Pete Yorn & Scarlett Johansson - Break Up
Nick Lewis 02/11/2009
This is a charming record. It possesses the same sort of summery, tuneful country quality of Wilco's early work. It isn't quite as engaging however, there being neither enough of the alt. or the country, falling haphazardly somewhere in the middle.
I could list a million problems with it. And I will. But don't forget that this is, overall, a very likeable record for all its faults.
The chief drawback of Break Up is, alas, Yorn himself. He has been cursed with a weak voice, something which has been overcome beautifully by singers such as Jeff Tweedy and Neil Young but which Yorn hasn't quite cracked. He sings as if he knows he has a weak voice, and wishes he could sing like Tweedy or Young but hasn't quite cracked it. It's a shame, because when singing together Yorn and Johansson make a lovely couple.

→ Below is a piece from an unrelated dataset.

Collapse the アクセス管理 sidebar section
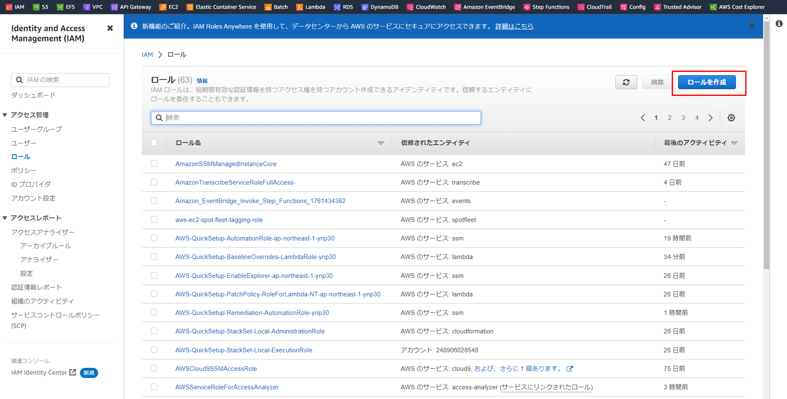Viewport: 787px width, 399px height. coord(5,115)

The second major failing of Break Up is the scarcity and treatment of Johansson. Although recorded a full two years before her first full release (the Dave Sitek produced set of Tom Waits covers Anywhere I Lay My Head) her voice is similarly smothered in reverb, delay and artificial 'warmth' as if no one who records her actually likes her voice; which is a shame, as when she is allowed to be heard, she has a wonderful sleepy, jazzy quality to her singing.

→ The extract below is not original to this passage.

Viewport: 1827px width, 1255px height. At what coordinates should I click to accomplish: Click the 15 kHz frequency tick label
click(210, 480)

The third, and final setback to this album being brilliant is the production. It was recorded in Yorn's garage studio, and although it doesn't sound lo-fi in the slightest, I'm afraid it may have been recorded with Apple Garageband. All the drums and synths sound very standard pre-set, and there isn't much imagination. On the other hand the various guitar, fiddle and banjo parts sound fantastic. There's a guitar riff on Clean that sounds a lot like a Gorillaz riff, and makes me wonder what this would all sound like produced by Damon Albarn - if maybe that would give it the edge that this overly clean production lacks.
As I say, overall Break Up wins you over with its charm, but it could have been a lot better if there was a bit more grit and a bit more Johansson. An interesting sidenote rather than a quintessential album.